Exercise details —
Search the entries for the word "Toggle". Copy each line in which it is found.
===============
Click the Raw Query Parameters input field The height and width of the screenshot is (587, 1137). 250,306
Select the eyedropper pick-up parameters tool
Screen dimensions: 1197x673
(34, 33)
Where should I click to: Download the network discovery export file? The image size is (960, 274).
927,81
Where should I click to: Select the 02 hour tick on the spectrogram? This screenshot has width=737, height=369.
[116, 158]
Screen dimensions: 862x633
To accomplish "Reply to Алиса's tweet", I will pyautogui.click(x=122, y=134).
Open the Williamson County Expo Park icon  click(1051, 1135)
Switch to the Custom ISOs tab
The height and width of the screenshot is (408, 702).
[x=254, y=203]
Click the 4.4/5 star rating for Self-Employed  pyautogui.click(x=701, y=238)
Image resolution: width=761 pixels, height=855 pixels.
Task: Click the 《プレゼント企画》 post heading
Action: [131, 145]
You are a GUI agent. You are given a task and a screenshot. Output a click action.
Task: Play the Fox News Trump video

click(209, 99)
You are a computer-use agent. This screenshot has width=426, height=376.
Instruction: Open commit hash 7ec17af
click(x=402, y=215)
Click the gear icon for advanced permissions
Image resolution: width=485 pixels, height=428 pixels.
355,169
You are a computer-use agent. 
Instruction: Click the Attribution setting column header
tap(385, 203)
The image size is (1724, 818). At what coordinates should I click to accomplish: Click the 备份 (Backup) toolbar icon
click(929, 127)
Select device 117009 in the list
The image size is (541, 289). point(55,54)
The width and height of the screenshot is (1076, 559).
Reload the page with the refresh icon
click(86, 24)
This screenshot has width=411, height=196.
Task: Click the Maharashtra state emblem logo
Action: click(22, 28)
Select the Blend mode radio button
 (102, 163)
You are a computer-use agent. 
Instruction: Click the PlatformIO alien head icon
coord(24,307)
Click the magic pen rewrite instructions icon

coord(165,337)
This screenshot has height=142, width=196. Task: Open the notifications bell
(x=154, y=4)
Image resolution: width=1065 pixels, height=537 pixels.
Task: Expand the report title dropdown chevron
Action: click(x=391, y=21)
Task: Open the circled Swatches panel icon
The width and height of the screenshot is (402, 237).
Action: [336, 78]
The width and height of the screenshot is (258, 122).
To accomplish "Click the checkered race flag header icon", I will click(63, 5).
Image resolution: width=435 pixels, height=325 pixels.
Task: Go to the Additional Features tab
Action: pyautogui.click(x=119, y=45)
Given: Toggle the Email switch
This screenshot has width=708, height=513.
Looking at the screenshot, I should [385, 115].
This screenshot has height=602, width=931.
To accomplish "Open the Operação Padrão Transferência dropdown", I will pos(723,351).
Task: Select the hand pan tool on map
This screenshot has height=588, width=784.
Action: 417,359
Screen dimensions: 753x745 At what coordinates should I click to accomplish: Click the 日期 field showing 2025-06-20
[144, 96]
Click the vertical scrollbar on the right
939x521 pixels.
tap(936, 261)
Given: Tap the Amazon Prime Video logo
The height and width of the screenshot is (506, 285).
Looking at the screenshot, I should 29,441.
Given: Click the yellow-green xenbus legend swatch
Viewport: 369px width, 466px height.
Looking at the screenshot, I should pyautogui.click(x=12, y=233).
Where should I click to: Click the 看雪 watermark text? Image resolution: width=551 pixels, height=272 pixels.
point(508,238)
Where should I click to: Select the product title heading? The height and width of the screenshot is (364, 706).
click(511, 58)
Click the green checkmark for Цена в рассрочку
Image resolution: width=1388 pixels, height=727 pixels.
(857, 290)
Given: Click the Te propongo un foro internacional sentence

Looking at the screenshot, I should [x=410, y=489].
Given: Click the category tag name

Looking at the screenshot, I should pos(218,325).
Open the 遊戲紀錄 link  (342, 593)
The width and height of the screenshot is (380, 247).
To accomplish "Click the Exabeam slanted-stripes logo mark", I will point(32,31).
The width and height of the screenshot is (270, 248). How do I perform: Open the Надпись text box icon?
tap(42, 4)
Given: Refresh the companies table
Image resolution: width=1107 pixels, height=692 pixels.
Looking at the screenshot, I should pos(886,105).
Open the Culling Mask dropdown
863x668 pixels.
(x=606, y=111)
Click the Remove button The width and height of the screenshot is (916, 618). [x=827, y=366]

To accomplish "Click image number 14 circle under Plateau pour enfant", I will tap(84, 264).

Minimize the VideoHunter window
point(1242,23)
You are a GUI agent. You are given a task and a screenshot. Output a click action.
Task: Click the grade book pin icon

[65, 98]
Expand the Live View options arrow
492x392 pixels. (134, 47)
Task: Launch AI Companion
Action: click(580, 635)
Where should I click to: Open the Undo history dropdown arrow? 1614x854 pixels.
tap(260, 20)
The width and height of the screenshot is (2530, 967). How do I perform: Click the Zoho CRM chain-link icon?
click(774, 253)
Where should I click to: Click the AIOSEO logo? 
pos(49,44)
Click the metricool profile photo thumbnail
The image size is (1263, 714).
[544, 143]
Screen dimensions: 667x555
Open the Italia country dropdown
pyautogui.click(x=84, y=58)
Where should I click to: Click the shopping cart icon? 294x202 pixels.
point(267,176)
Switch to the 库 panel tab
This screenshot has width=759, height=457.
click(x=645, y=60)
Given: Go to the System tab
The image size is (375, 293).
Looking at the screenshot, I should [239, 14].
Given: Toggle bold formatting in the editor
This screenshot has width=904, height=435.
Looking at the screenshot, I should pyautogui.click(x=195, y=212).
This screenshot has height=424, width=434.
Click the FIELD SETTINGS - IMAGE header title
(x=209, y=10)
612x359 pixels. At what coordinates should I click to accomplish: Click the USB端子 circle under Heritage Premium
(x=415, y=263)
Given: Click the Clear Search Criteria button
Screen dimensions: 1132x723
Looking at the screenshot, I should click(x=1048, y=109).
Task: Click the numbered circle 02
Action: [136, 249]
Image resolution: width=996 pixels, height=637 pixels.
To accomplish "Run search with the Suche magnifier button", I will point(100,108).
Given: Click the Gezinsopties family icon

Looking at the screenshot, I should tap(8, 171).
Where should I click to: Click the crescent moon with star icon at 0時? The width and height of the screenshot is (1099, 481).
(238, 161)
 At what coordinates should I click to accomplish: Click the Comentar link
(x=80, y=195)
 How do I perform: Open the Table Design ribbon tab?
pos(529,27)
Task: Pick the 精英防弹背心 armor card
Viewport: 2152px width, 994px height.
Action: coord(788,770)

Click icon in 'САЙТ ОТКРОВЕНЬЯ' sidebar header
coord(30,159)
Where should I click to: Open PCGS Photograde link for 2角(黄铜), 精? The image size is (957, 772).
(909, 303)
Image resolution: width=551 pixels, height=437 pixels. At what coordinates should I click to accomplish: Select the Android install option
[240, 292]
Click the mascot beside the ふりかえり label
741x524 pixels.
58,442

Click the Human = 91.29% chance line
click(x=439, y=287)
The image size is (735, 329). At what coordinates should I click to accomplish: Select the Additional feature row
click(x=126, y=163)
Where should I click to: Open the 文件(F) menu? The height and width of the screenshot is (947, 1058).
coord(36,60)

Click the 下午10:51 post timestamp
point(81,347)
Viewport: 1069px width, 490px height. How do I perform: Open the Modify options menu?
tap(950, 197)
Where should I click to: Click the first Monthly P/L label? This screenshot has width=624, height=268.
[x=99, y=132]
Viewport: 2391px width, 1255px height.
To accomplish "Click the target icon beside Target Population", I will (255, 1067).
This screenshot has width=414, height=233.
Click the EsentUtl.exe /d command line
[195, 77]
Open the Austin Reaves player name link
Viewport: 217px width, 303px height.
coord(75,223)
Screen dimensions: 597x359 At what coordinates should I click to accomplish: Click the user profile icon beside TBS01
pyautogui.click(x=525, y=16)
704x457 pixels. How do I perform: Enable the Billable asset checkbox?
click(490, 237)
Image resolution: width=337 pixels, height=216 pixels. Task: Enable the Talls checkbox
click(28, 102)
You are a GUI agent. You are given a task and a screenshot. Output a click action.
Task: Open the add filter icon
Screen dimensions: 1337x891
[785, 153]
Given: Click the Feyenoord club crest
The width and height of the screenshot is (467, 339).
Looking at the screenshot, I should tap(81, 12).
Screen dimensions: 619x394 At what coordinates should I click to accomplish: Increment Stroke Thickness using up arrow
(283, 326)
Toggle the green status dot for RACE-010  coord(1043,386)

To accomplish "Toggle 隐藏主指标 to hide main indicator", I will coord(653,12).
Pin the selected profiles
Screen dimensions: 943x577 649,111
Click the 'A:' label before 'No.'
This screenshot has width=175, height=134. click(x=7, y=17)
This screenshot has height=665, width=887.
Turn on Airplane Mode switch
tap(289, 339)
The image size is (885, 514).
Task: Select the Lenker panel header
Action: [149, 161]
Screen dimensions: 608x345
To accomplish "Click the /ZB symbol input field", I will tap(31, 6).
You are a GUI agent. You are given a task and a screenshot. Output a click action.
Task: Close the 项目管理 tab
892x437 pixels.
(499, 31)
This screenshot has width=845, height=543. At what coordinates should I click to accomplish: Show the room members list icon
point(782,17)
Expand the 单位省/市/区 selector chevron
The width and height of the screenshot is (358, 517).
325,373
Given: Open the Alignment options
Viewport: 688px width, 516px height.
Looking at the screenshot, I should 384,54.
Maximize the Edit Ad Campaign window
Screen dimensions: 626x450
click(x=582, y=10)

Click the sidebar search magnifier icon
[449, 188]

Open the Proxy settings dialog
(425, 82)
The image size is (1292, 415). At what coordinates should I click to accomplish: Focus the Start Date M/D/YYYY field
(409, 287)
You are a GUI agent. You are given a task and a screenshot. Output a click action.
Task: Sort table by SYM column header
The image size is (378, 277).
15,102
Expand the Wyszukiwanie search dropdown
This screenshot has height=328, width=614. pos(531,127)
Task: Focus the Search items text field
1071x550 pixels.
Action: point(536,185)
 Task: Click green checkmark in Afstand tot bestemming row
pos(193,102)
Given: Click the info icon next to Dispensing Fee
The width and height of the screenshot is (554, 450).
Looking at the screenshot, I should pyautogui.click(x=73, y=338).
===============
Your solution —
Given: Toggle the Email switch
Given: Toggle bold formatting in the editor
Toggle the green status dot for RACE-010  coord(1043,386)
To accomplish "Toggle 隐藏主指标 to hide main indicator", I will coord(653,12).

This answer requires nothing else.